→ Exercise objective:
Could you copy every one of the following items line for line, keeping each character unchanged?

→ Data for this exercise:
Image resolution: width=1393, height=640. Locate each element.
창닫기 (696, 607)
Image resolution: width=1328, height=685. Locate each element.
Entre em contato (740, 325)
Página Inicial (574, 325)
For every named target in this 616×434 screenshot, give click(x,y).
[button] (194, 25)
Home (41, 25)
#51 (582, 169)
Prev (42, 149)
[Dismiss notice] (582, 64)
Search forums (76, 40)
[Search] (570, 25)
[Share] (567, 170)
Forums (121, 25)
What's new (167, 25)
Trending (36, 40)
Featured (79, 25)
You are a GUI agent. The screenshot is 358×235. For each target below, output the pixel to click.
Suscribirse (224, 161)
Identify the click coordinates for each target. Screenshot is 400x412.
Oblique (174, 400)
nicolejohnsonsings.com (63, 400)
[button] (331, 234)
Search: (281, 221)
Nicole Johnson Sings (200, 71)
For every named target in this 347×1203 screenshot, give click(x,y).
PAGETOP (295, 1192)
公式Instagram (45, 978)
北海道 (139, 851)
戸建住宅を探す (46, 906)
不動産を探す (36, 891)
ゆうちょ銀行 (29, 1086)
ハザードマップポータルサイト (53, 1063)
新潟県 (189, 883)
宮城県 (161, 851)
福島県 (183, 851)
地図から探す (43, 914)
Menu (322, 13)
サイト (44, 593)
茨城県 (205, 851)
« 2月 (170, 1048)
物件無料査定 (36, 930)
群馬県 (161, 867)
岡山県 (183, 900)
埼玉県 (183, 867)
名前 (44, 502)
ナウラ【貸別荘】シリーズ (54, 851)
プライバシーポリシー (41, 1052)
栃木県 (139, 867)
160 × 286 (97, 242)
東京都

→ Solution to the exercise:
Image resolution: width=1393, height=640. Locate each element.
창닫기 (696, 607)
Image resolution: width=1328, height=685. Locate each element.
Entre em contato (740, 325)
Página Inicial (574, 325)
For every named target in this 616×434 screenshot, give click(x,y).
[button] (194, 25)
Home (41, 25)
#51 (582, 169)
Prev (42, 149)
[Dismiss notice] (582, 64)
Search forums (76, 40)
[Search] (570, 25)
[Share] (567, 170)
Forums (121, 25)
What's new (167, 25)
Trending (36, 40)
Featured (79, 25)
You are a GUI agent. The screenshot is 358×235. For each target below, output the pixel to click.
Suscribirse (224, 161)
Identify the click coordinates for each target. Screenshot is 400x412.
Oblique (174, 400)
nicolejohnsonsings.com (63, 400)
[button] (331, 234)
Search: (281, 221)
Nicole Johnson Sings (200, 71)
For every named target in this 347×1203 screenshot, give click(x,y).
PAGETOP (295, 1192)
公式Instagram (45, 978)
北海道 (139, 851)
戸建住宅を探す (46, 906)
不動産を探す (36, 891)
ゆうちょ銀行 (29, 1086)
ハザードマップポータルサイト (53, 1063)
新潟県 (189, 883)
宮城県 (161, 851)
福島県 (183, 851)
地図から探す (43, 914)
Menu (322, 13)
サイト (44, 593)
茨城県 (205, 851)
« 2月 (170, 1048)
物件無料査定 (36, 930)
群馬県 (161, 867)
岡山県 (183, 900)
埼玉県 (183, 867)
名前 (44, 502)
ナウラ【貸別荘】シリーズ (54, 851)
プライバシーポリシー (41, 1052)
栃木県 (139, 867)
160 × 286 (97, 242)
東京都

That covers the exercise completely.